Again I asked Rich, “how many droppers of this did you get in the hospital.”
“One, “he said, “250 milligrams.”

Really?!?!?! Really. you fucking kidding me. (Question mark intentionally omitted.)

But wait. There’s more. Before the Endo doctor called the house to talk to Rich, Dr Kelli Peiffer, our PCP, called ME on my cell phone. Information was just now starting to trickle in to her office and she wanted to know who his cardiologist is, because she wanted to know why he’s still on the metoprolol. I explained that they used it in the hospital last year when he was septic and his heart rate was >120. When he recovered I asked them to stop the metoprolol but they wanted to keep him on it.

Dr Peiffer then explains that because it’s a beta-blocker, it’s going to mask any symptoms of hypoglycemia. Nice. She’s thinking that maybe if it’s okay with the other doctors we could start weaning him off the beta-blocker and give him more of a fighting chance of staying on top of the low blood sugars.

My head wants to explode. So when I call the endo doctor back because Rich can’t find the information she wants, I mention the metoprolol, and in a very round about way she explains that non cardiologists do not question the work of cardiologists. And here I thought surgeons were at the top of that food chain.

Once again Dr Peiffer figures out a glaring medication problem. Despite the fact that she’s Rich’s PCP, her main source of information is this blog. She is the only one of his doctors who asks me anything. Apparently a sleep-deprived hypoglycemic is a better source of information. Oh dear.
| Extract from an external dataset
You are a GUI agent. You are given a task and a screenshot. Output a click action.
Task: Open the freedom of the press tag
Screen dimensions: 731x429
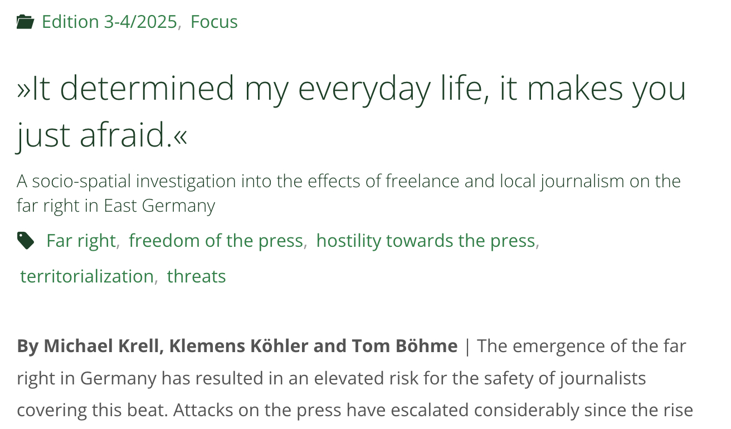(216, 241)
Do I sound bitter?

After the phone calls with the doctors and the mental meltdown on discovering the dosing error on his diazoxide, I am returning a call to Christy when I realize that Rich is sitting on the couch, holding his glasses 10 inches in front of his face and asking me for the ninth time “what’s wrong with my glasses, I can’t see anything.” The tenth time he asked me, he started slurring his words.

I tell Christy what’s happening and hang up.
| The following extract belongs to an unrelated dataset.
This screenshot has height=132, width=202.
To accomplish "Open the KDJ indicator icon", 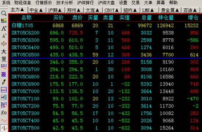I will click(x=4, y=67).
I can take a blood sugar at warp speed while simultaneously pouring a glass of milk and force feeding a high protein snack.
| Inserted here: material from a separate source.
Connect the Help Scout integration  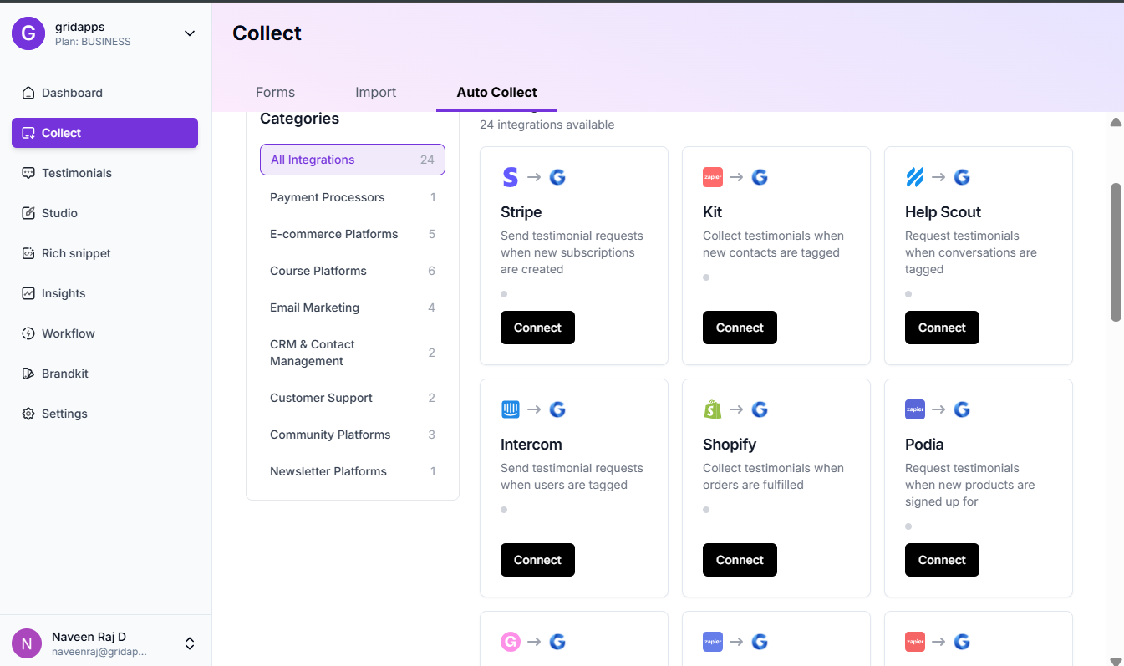942,328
Forty minutes later he was himself again. Christy shows up with food and stays the night, working on her computer while keeping an eye on Rich so I can go to bed.

Today I tell the endo doctor about the dosing error, just because I think it’s something she needs to be aware of. Her response is that she can’t control what goes on in the hospital. Okay. Maybe we should find someone who can. Because here’s the deal. You can’t fire 72 LPNs, replace them with 20 new RNs and think patient care is not going to suffer.

Don’t piss on my shoes and tell me it’s raining.

1 comment:

  1. It's absolutely true. Rich is himself, his wonderful self, until he suddenly scares the hell out of Lisa (and me, when I am rarely there) when he takes a turn, through no fault of his own. The other night, we examined the evidence: a tiny dropper, like a million I've seen from the vet's office to dose a small cat -- uh, twice a day.

    All this time, the "homecoming instructions" for Rich were wrong. Off by a tiny dollop? No! Jesus. Less effective than a baby aspirin. How can a doctor be "helpless" to rectify this? A sense of buck-passing lies in the air like a fog. I know many doctors fear stepping on others' toes, but this was likely an nurse's (or nurses') mistake, and no one will gainsay it?? Lisa is right on. She and Rich deserve better than to be left alone with unnecessary side effects of overworked medical people, who had failed to give the proper dosage of the drug of the week, and then no one will have the courage to rectify it.

    Pissing on shoes? This is Lisa's fourth pair, at least. Maybe all she needs for Christmas are more shoes. (Do I sound bitter? Well, I've seen it. And the magma grows in me, as these unnecessary events transpire.)

    God bless you both for having the strength of Atlas. In the face of ignorance, ineptitude, exhaustion (by nurses with no assistants), and whatever else these people are thinking (or not). I think I am more pissed than bitter. Will have to work that out.